How do I even start approaching this limit?

Question

$\lim_{x\rightarrow 0} x\sqrt{1+\frac{1}{x^{2}}}$

I have this limit and I don't have the slightest idea about how to solve it. I know that it doesn't exist because the right-hand limit is $1$ and the left-hand limit is $-1$. However, I'm not sure about how to solve it without actually computing values close to zero. I already tried factoring to eliminate the discontinuity, I also tried L'Hôpital's rule, tried algebraic manipulation (i.e. squaring the function) and I don't know what else to try.
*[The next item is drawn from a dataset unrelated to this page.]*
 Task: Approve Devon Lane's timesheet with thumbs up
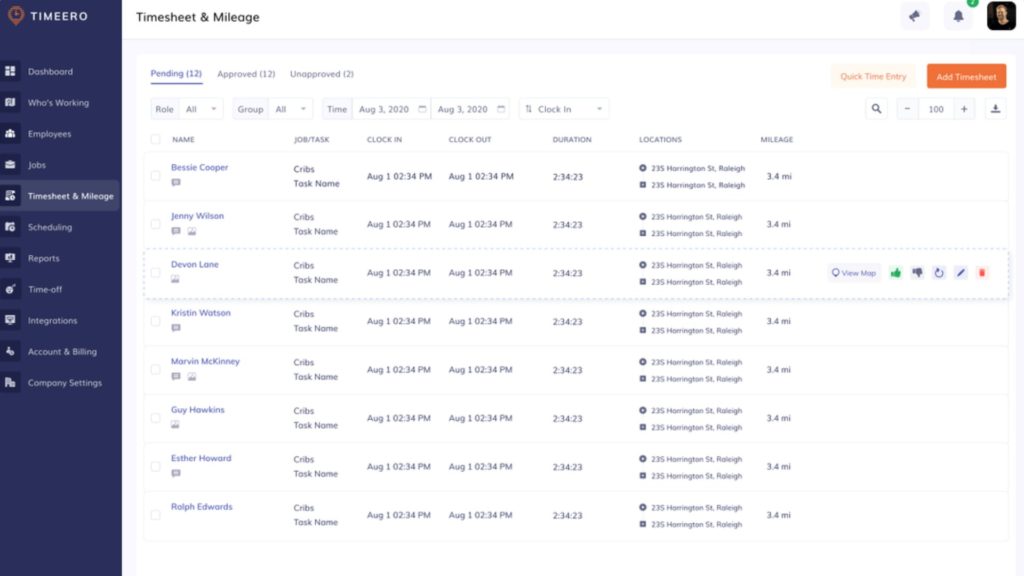(x=896, y=271)
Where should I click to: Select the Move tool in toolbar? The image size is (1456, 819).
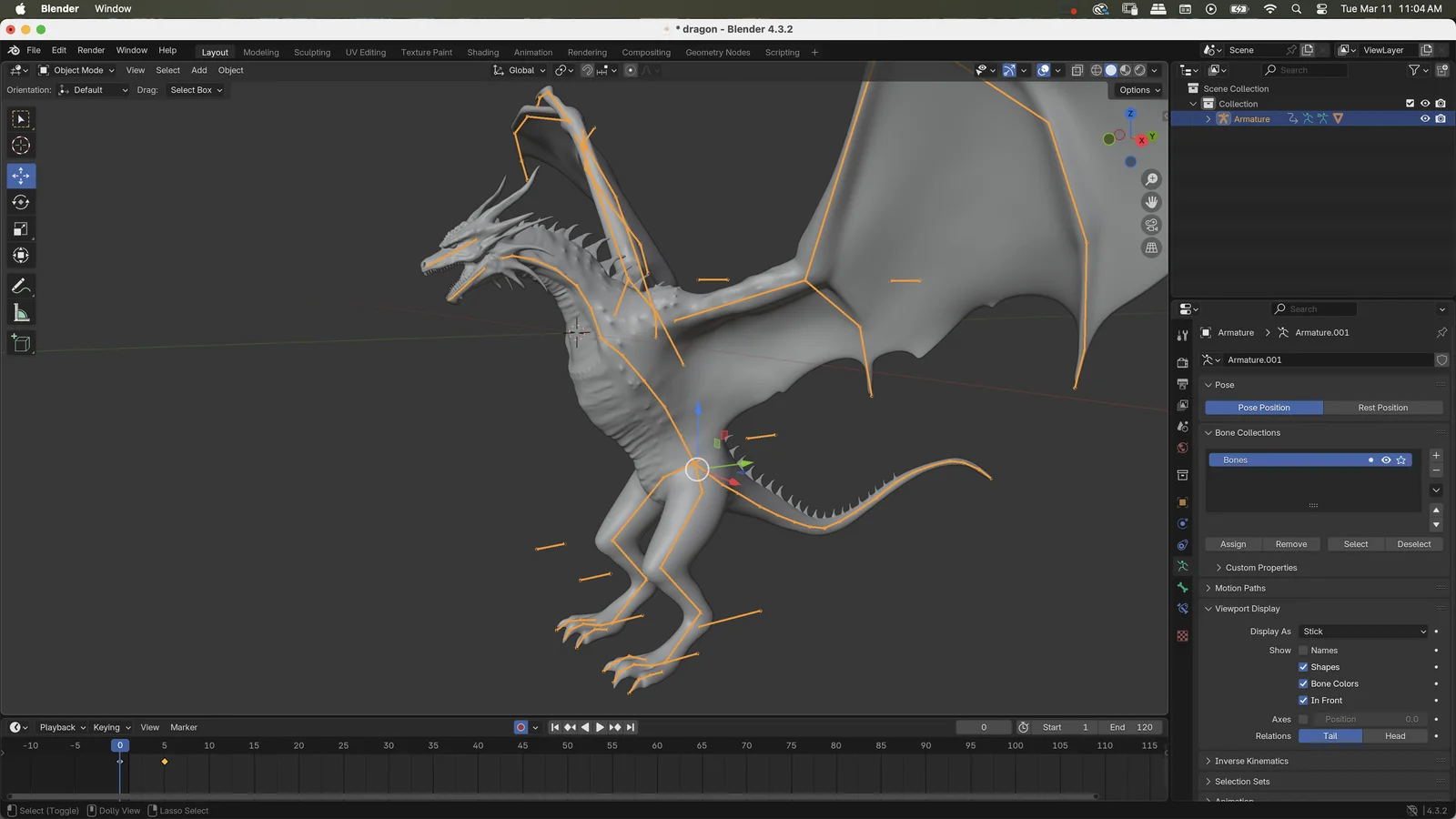(x=21, y=176)
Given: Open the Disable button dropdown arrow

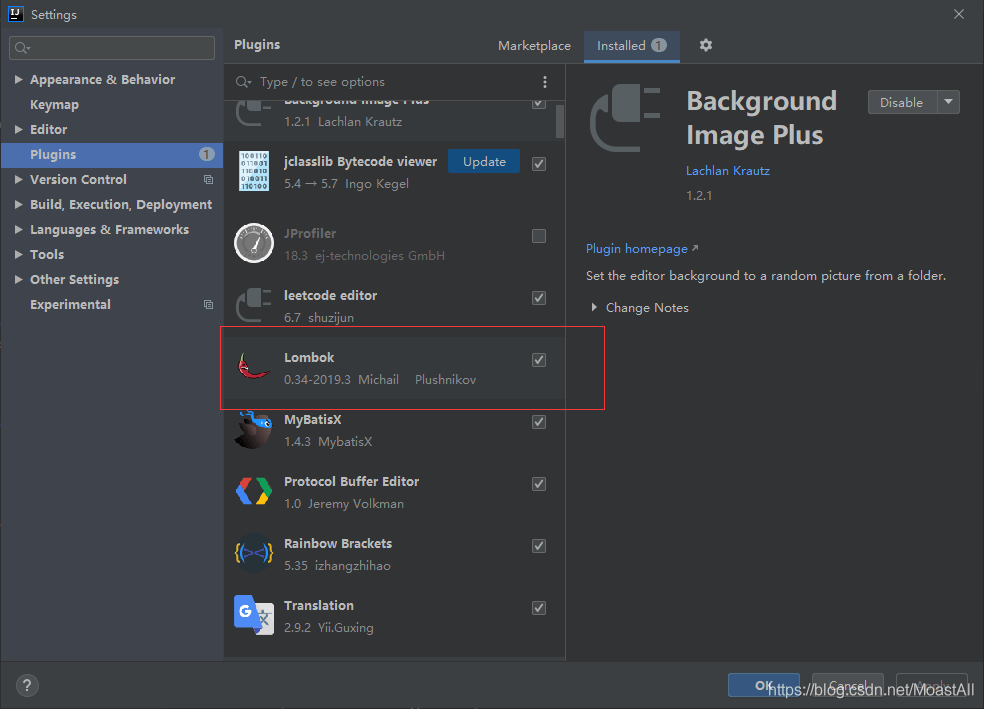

Additionally, I would be very thankful if you could point me to resources, or book chapters where I can learn how to deal with harder limits (not necessarily including trigonometric functions, as I study economics and we barely deal with that kind of functions at all.)

Answer 1

$$\\ \lim _{ x\rightarrow 0 } x\sqrt { 1+\frac { 1 }{ x^{ 2 } } } =\lim _{ x\rightarrow 0 } x\frac { \sqrt { 1+x^{ 2 } } }{ \left| x \right| } =\lim _{ x\rightarrow 0 } \begin{cases} \sqrt { 1+{ x }^{ 2 } } & x>0 \\ -\sqrt { 1+{ x }^{ 2 } } &x<0 \end{cases}=\lim _{ x\rightarrow 0 } \begin{cases} 1& x>0 \\ -1&x<0 \end{cases}\\ $$

Answer 2

Note that you should move the $x$ into the radical:

$$\begin{array} \ x\sqrt{1+x^{-2}} & = \sqrt{x^2}\sqrt{1+x^{-2}} \\ & = \sqrt{x^2(1+x^{-2})} \\ & = \sqrt{x^2+1} \\ \end{array}$$

if $x>0$

If $x<0$,

$$x\sqrt{1+x^{-2}}=-\sqrt{x^2+1}$$

Then the limit should be very easy.